Acteurs : Eric Roberts, James Earl Jones, Megan Gallagher, Red Buttons, Janine Turner, Eric Braeden, Richard Bright, James Dixon…
Scénario : Larry Cohen
Photographie : Jacques Haitkin
Musique : Jay Chattaway
Durée : 1h36
Année de sortie : 1990
LE FILM
Josh Baker, dessinateur à New York, tombe amoureux d’une jeune femme, Cheryl. S’effondrant en pleine rue, celle-ci est récupérée par une mystérieuse ambulance. Josh s’aperçoit alors que Cheryl n’a été admise dans aucun hôpital de la ville, et va alors mener son enquête, la police ne croyant pas ses dires…

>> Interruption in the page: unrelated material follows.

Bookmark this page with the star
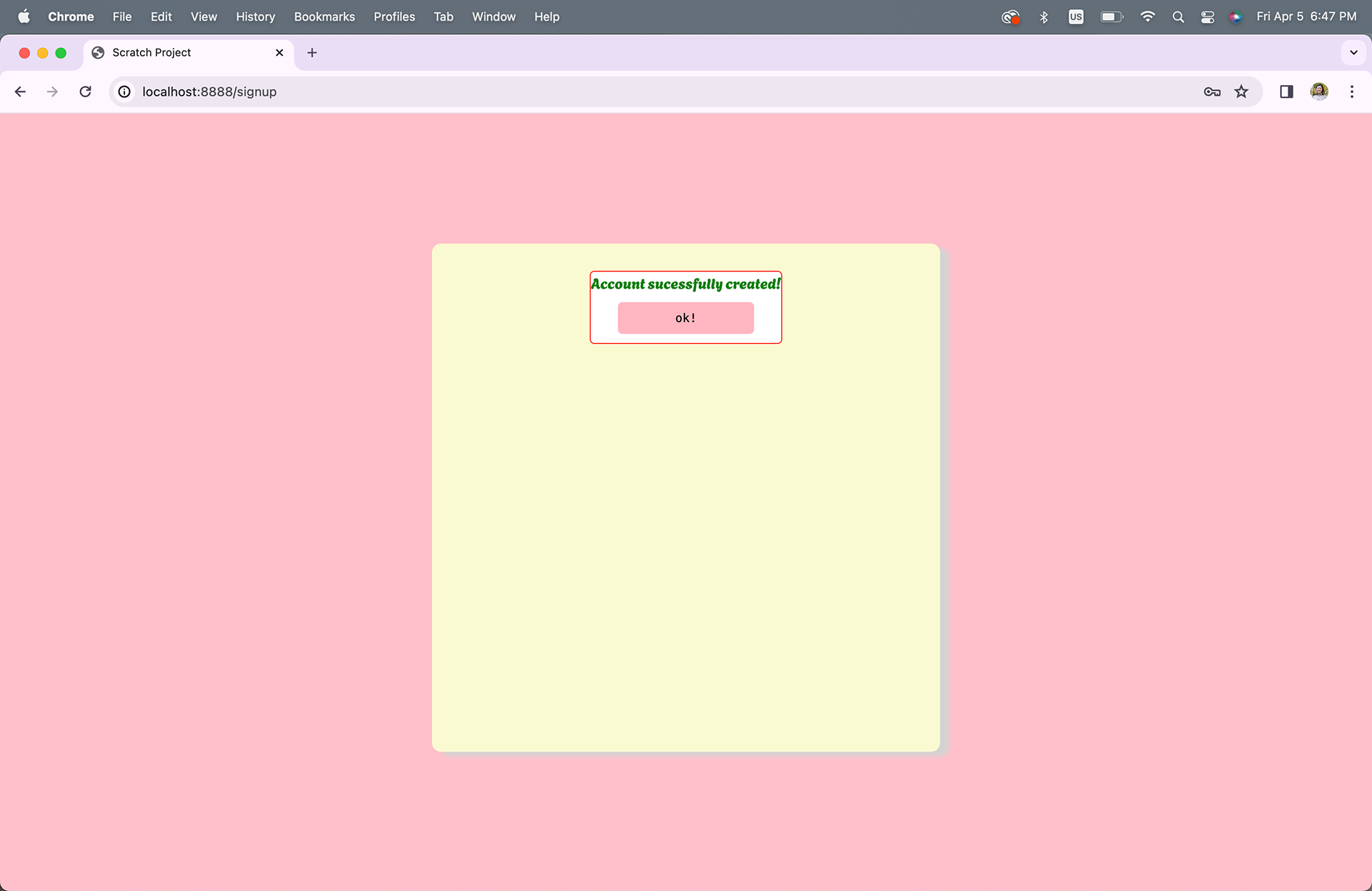1241,91
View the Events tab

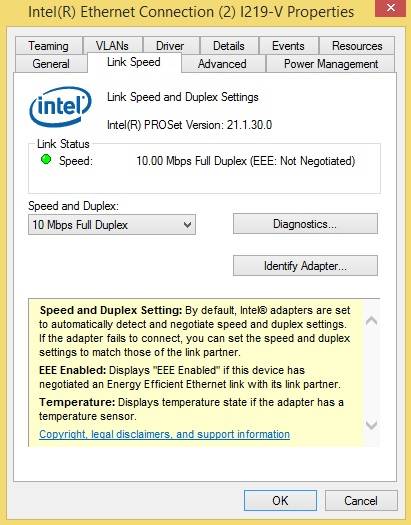click(x=288, y=46)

Je ne vais pas refaire le parcours du légendaire Larry Cohen (1936-2019). Ceux qui voudront en savoir plus sur la vie et la carrière du scénariste et réalisateur pourront se reporter à la chronique consacrée à Meurtres sous contrôle –God Told Me To (1976). Allons donc faire un tour au début des années 1990. Alors qu’il vient de réunir Bette Davis (dans son dernier rôle et qui meurt peu de temps après la sortie du film) et Barbara Carrera dans Ma belle-mère est une sorcière –Wicked Stepmother, Larry Cohen a de la suite dans les idées et enchaîne directement avec L’Ambulance – The Ambulance, qui sera son avant-dernier opus mis en scène pour le cinéma, six ans avant Original Gangstas avec Fred Williamson et Pam Grier. Mais pour l’heure, L’Ambulance restera sans doute le film le plus célèbre du créateur des Envahisseurs et de Maniac Cop, dont l’affiche est par ailleurs connue de ceux qui ne l’ont pourtant jamais vu, ce qui prouve le statut culte dont jouit le long-métrage. Incontestable réussite, série B de luxe, L’Ambulance est un divertissement haut de gamme, pour ainsi dire inclassable, comédie, thriller paranoïaque, film d’épouvante, polar, à la lisière du fantastique, qui entraîne les spectateurs dans une succession de rebondissements qui vont à cent à l’heure. En dehors de l’improbable coupe mulet et des costumes laaaarges d’Eric Roberts, L’Ambulance, sur lequel plane l’ombre de La Mort aux trousses d’Alfred Hitchcock, n’a pas pris une ride et reste représentatif du cinéma de Larry Cohen, qui n’avait pas son pareil pour doser les émotions fortes avec une virtuosité évidente, en revenant aux bases mêmes du cinéma, à savoir une attraction, son dix-septième film faisant souvent penser à un rollercoaster. Un manège parfois branlant sur ses fondations, mais dans lequel on embarque volontiers en sachant qu’on ne regrettera sûrement pas le voyage.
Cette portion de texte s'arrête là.